The inventors have found the foregoing steps to be computationally efficient and simultaneously effective at generating the prevailing activity measure that is an important characteristic of the method of the invention.
Preferably the method includes the step of,                e. Using the modified mixing parameter curve to control the extent of mixing in at least Step (ii) of the method according to the invention defined herein.        
The mixing parameter therefore determines the extent to which the two types of processed log data sets are mixed together in respect of each resolution in order to give rise to an enhanced log.
Conveniently the Step a of calculating the activity of a first curve that is representative of the log data set generated using the said first derivation method includes dividing the value of the log at a plurality of locations by a filtered version of itself.
This step gives rise to a dimensionless (ratio) activity parameter. When the value of the activity parameter is maximal, and the zeroed semblance is maximal, the mixing parameter as described is also maximal, and the output of the method is a set of log curves having values that are entirely composed of (for example) the value of the first log data set at the logging depth in question; and when the value of the activity parameter is minimal, and the zeroed semblance is minimal, the mixing parameter as described is also minimal, and the result is a set of log curves having values composed entirely of the log data of (for example) the second log data set at the logging depth instantaneously under consideration.
When the value of the mixing parameter is intermediate between minimal and maximal values the output of the method is a set of log curves the values of which at the logging depth in question are mixes of the first and second log data set values, the mixes being in proportion to the value of the mixing parameter.

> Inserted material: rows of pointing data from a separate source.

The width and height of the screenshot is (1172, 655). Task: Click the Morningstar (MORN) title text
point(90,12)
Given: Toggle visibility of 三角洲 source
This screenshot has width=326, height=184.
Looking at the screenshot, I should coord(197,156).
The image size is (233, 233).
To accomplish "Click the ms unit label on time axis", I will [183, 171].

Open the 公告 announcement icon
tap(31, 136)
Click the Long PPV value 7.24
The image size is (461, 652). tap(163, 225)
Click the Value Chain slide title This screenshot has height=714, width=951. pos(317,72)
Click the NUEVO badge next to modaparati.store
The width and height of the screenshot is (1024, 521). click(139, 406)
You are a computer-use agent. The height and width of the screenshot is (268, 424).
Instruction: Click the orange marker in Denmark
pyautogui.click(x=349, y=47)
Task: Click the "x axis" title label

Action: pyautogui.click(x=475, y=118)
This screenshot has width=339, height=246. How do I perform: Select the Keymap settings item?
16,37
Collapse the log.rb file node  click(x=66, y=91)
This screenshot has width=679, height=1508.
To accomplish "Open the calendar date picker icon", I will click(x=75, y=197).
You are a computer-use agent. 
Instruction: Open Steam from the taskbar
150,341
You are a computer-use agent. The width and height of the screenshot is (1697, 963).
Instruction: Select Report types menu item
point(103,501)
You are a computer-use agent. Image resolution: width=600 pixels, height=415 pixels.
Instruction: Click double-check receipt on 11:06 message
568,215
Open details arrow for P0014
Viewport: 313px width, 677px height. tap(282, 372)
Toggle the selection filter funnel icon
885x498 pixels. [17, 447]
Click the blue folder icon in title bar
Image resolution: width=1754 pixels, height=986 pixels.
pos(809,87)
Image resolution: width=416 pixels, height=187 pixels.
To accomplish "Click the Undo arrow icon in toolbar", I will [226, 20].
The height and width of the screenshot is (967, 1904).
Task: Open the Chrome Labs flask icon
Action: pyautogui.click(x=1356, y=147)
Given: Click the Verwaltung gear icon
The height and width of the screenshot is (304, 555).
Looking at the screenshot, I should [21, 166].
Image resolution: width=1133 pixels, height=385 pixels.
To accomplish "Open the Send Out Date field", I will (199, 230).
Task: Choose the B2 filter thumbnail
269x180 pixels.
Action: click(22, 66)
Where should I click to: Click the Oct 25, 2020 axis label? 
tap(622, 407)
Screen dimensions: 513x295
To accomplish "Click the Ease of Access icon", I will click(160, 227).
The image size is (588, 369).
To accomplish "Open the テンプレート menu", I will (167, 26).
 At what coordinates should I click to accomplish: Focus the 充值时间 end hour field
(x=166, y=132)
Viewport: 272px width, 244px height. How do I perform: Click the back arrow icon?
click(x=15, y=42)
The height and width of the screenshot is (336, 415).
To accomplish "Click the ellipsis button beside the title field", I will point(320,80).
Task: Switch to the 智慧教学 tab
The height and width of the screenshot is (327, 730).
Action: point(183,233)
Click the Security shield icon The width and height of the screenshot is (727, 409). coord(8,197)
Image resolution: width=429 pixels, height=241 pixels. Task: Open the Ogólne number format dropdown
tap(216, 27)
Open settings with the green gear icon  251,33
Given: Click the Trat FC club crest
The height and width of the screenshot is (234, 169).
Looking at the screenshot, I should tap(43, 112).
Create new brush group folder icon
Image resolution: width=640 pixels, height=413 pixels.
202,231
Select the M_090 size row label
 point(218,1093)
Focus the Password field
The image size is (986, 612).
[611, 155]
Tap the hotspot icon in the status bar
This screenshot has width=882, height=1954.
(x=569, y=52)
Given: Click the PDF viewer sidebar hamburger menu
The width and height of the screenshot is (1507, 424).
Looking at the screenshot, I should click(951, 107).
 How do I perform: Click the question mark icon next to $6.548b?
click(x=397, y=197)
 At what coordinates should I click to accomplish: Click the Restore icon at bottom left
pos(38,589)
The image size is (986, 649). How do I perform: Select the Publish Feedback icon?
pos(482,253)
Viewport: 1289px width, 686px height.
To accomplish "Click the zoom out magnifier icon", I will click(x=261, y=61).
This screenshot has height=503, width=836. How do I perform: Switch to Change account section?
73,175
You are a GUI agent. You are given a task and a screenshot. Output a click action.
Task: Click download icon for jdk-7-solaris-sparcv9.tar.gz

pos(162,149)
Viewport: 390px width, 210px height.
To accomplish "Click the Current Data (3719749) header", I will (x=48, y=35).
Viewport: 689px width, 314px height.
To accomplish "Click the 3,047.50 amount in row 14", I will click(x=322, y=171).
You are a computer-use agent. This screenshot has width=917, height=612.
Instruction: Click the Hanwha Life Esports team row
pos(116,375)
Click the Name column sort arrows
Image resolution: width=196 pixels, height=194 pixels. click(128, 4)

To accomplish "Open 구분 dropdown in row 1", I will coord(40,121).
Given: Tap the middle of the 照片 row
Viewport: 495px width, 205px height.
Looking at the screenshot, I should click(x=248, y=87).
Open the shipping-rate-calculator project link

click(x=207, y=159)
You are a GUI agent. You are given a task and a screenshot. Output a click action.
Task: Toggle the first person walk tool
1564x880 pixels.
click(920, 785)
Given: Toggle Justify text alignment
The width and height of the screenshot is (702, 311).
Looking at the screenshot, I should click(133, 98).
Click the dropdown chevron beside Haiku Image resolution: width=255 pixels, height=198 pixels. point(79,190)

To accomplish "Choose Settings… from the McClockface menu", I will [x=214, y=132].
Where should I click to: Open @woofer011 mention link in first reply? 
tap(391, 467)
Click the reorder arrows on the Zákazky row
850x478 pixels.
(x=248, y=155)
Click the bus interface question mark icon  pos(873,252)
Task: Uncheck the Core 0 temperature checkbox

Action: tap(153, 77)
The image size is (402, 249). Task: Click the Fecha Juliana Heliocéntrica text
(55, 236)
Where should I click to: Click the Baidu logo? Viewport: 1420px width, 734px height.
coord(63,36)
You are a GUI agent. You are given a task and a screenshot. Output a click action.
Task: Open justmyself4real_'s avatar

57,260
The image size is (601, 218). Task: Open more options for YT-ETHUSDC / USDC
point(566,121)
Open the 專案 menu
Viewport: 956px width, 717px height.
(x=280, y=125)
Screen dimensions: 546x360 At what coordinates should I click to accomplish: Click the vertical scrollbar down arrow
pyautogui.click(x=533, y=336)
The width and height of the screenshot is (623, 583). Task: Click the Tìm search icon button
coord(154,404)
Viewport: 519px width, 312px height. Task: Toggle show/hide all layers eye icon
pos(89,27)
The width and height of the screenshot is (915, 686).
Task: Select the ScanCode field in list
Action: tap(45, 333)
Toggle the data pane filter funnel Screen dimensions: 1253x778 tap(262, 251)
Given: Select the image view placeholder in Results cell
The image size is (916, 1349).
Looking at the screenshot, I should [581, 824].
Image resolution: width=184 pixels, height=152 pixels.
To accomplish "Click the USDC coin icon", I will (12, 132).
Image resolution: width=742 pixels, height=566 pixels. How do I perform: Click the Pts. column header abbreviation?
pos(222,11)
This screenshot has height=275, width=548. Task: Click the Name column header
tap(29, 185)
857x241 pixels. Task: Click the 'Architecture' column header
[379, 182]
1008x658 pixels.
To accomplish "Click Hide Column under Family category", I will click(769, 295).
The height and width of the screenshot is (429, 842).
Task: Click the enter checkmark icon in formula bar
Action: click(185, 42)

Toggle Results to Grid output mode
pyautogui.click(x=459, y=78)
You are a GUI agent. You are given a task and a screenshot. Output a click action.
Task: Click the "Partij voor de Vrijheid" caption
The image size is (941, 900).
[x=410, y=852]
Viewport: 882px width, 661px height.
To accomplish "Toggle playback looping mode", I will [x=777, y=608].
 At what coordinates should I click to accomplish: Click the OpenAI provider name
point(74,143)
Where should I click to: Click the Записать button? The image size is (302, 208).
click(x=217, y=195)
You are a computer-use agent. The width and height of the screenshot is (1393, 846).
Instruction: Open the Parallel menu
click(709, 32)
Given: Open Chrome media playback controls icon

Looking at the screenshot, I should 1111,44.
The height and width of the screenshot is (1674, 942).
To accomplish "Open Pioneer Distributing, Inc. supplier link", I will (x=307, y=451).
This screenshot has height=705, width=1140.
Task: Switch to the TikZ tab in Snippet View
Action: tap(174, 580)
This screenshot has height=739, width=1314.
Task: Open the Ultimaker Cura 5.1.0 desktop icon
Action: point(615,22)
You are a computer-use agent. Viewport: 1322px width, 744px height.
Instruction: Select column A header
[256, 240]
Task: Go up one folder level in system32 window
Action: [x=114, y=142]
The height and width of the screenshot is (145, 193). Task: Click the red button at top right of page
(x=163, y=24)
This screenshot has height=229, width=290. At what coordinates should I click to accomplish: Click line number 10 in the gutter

The value of the activity parameter changes rapidly from place to place in the log, with the result that the degree of mixing of the two log data sets to create the enhanced log also varies automatically from place to place in the log. The degree of enhancement of one type of log data set by another therefore occurs with high accuracy, without any need for operator intervention.
Optional refinements of the Step d of modifying the mixing parameter curve include one or more of the steps of:                f. Constraining the value of the mixing parameter curve to lie within first and second predetermined limits;        g. Adjusting the first and second predetermined limits to be 0 and 1 respectively;        h. If the value of the mixing parameter curve is zero, extending the depth interval in which any zero value is present; and        i. Filtering the mixing parameter curve.        
The foregoing refinements assure inter alia that the maximal and minimal values of the mixing parameter are zero and 1.
The method also may optionally include the step of filtering the modified log before displaying, transmitting, saving, outputting or processing it.
Preferably the coefficient of zeroed semblance is derived by filtering the first and second curves using a filter that passes a signal in a spatial frequency band that has zero transmission at zero frequency, and then calculating the semblance between the filtered curves.
The invention furthermore resides in a logging tool or logging toolstring including or operatively connected to a programmable device that is programmed to carry out the steps of a method according to the invention as defined hereinabove.